Tuesday, February 1, 2011

Mindful Eating


Watching what you eat takes on a whole new meaning after reading this article written by Janet Roloff with Science News.

There’s little doubt that humanity has been tipping the scales at increasingly higher weights and rates. A study now lends support to the idea that meal-time distractions can mask the cues that we really have eaten quite enough. Moreover, it finds, the caloric fallout of not paying attention to what we’re eating doesn’t necessarily end when a meal is over.

Rose Oldham-Cooper of the University of Bristol, England, and her colleagues recruited 22 men and an equal number of women for a luncheon experiment. Each person dined alone, sequentially receiving nine small portions of food items. These ranged from cheese twists and potato chips to carrots, cherry tomatoes and sandwiches or sausage rolls.

Because the goal was to test the potential impacts of distraction on satiety, the researchers randomly assigned half of the participants to eat in front of a computer — and to rack up as many wins as possible at the “card” game solitaire. Everyone else was told to focus on the sensory attributes of their meal.

Per their instructions, the recruits ate all of the food given them. Yet people who played a computer game during lunch found their meal substantially less filling than the mindful eaters had. Game players also scarfed down twice as many cookies, almost an hour later, when they were allowed all the dessert they wanted (under the guise of a taste test). The British scientists present their findings in the February American Journal of Clinical Nutrition.

Earlier research by others had shown distraction can speed our feeding rate, potentially fostering overconsumption. So Oldham-Cooper’s team provided each participant his or her food at a precise, timed rate.
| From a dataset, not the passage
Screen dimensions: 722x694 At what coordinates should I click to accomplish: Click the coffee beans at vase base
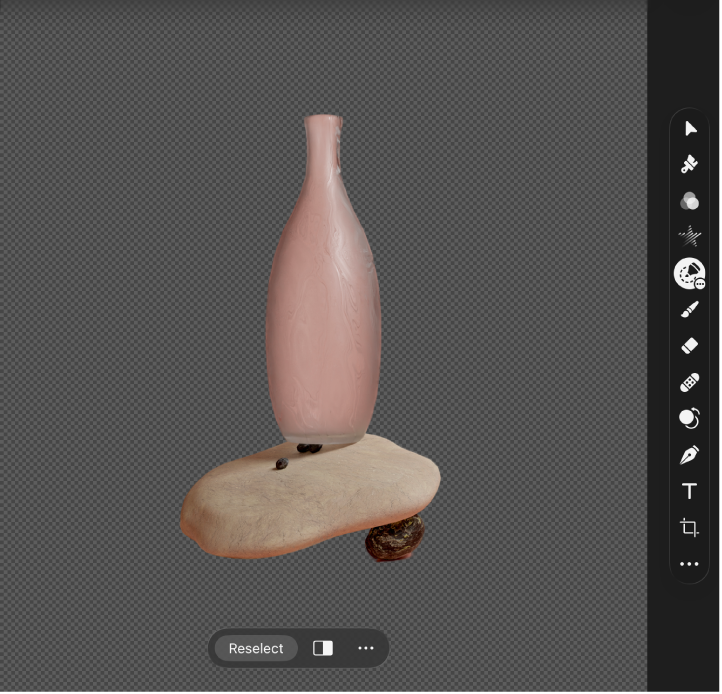pos(309,449)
The new findings can’t, therefore, be chalked up to half of the participants simply eating too fast for their bodies to gauge.

“Our findings are highly relevant to today’s society where a multitasking mentality is especially prevalent,” the authors say. Particularly troubling, they note: “One U.S. study reported that up to one-quarter of children’s total energy intake was consumed while watching television . . . [and] in a study of overweight women, almost one-half of all weekly meals were reportedly consumed in a room with a television set switched on.”

The real question is why distracted eating should impact subsequent snacking. It appears, the scientists say, that memory plays some subtle role in how we register what we eat and the degree to which it satisfies.

Interestingly, eight years ago, Britta Barkeling of Huddinge University in Stockholm and her colleagues reported somewhat related findings. Their 18 obese subjects had no choice other than to tune out everything but lunch, on one day — because they were blindfolded. Compared to a day when they could view what they were dining on, these people consumed only three quarters as many calories. Yet even hours afterward, they reported being no less sated than on the day they had been able to see their plates.

Of course dining in the dark isn’t practical. And sometimes what we eat doesn’t really invite our rapt attention. But there is certainly a growing mountain of data indicating that mindless eating is a waste of resources, a risk to our waistlines — and a costly threat to health.

Just how costly was indicated by an analysis that I ran across today (while eating at my desk, if I’m to be honest). It pegs the costs associated with obesity at 0.7 to 2.8 percent of a nation’s health care expenditures. One reason, its University of Toronto authors report in Obesity Reviews: “[O]bese individuals were found to have medical costs that were approximately 30 percent greater than their normal-weight peers.”